Para Anna, Buenos Aires poseía la elegancia lánguida de una ciudad pasada de moda. A primera vista se parecía a las ciudades europeas que había visto en los libros de fotografías. Los recargados edificios de piedra podrían haber estado en París o en Madrid. Las plazas estaban rodeadas de altos sicómoros y de palmeras, y los parques rebosaban de flores y arbustos. Para su regocijo, hasta del asfalto parecían brotar miles de flores violetas que habían caído desde los enormes Jacarandas. Había sensualidad en el ambiente. En las polvorientas aceras se diseminaban los pequeños cafés donde los habitantes de Buenos Aires se sentaban a tomar el té o a jugar a las cartas, envueltos en aquella pegajosa humedad. Paco le explicó que cuando sus ancestros emigraron a Argentina desde Europa a finales del siglo diecinueve, recrearon en la arquitectura y en las costumbres rasgos de sus viejos mundos para paliar la inexorable añoranza que pesaba sobre sus almas. Por eso, señaló, el Teatro Colón es como La Scala de Milán, la Estación Retiro es como la estación de Waterloo, y las calles llenas de sicomoros recuerdan el sur de Francia.

– Somos un pueblo incurablemente nostálgico -añadió-, y también incurablemente romántico.

Anna se echó a reír, apoyándose en él y besándole con cariño. Aspiró las embriagadoras esencias de los eucaliptus y de los jazmines que emanaban de las frondosas plazas, y observó el ajetreo de la vida diaria que avanzaba por las aceras deterioradas en forma de elegantes mujeres de suave tez morena y largos cabellos relucientes, observadas con descaro por hombres morenos de ojos oscuros y andares aletargados. Vio la danza del cortejo en las parejas sentadas que se cogían de la mano en los cafés o en los bancos de los parques, besándose a la luz del sol. Nunca había visto a tanta gente besándose en una ciudad.

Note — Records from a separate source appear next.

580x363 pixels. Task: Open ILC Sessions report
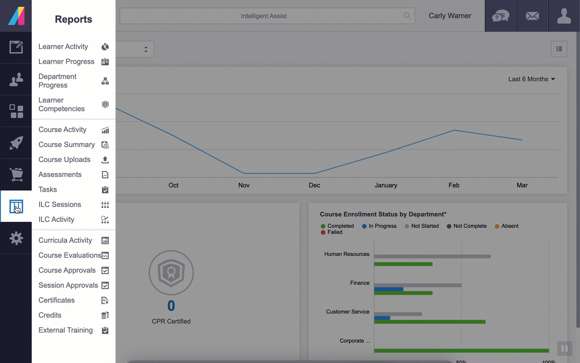coord(60,205)
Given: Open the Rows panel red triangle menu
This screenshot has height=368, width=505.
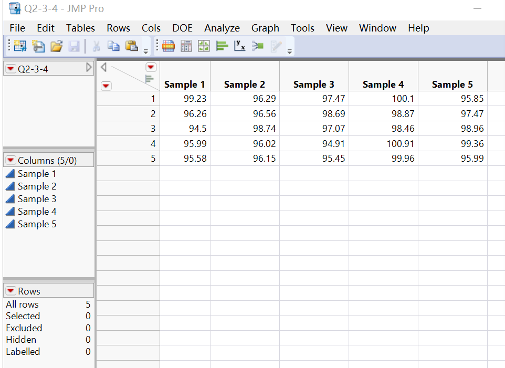Looking at the screenshot, I should click(10, 290).
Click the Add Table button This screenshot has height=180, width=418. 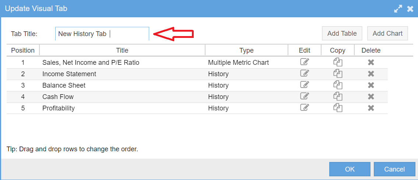tap(342, 33)

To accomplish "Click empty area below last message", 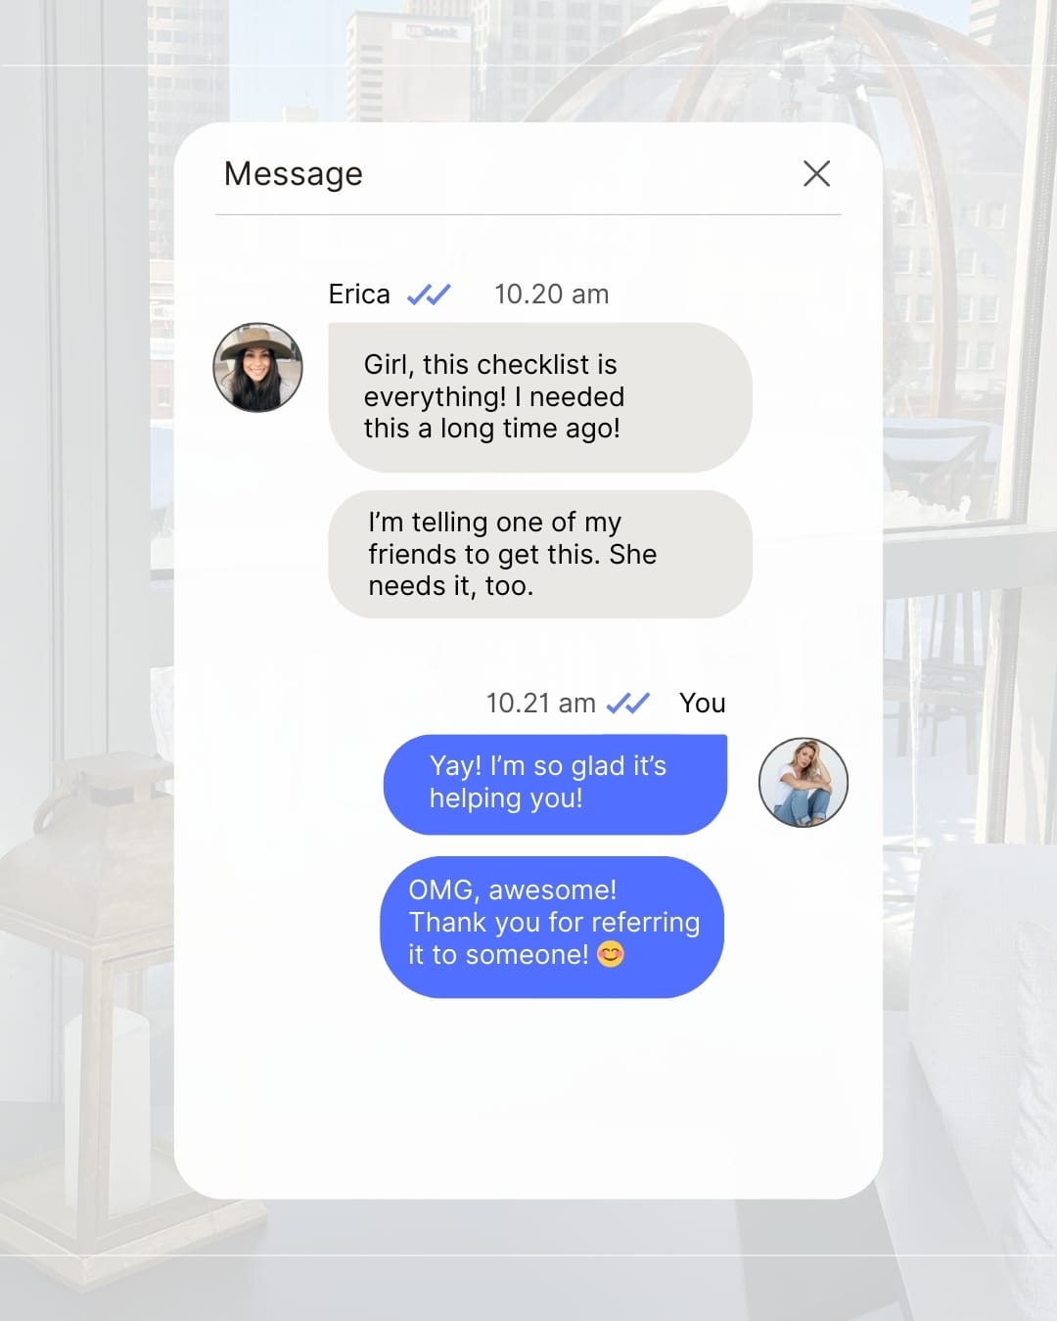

El coche se metió en un garaje subterráneo de la arbolada Avenida Libertador, donde una sonriente criada de piel de color chocolate y vivarachos ojos marrones esperaba para ayudarles con el equipaje. Cuando vio a Paco, sus grandes ojos se llenaron de lágrimas y le abrazó afectuosamente, a pesar de que apenas le llegaba a la altura del pecho. Paco se echó a reír y rodeó con los brazos su cuerpo rollizo, abrazándola.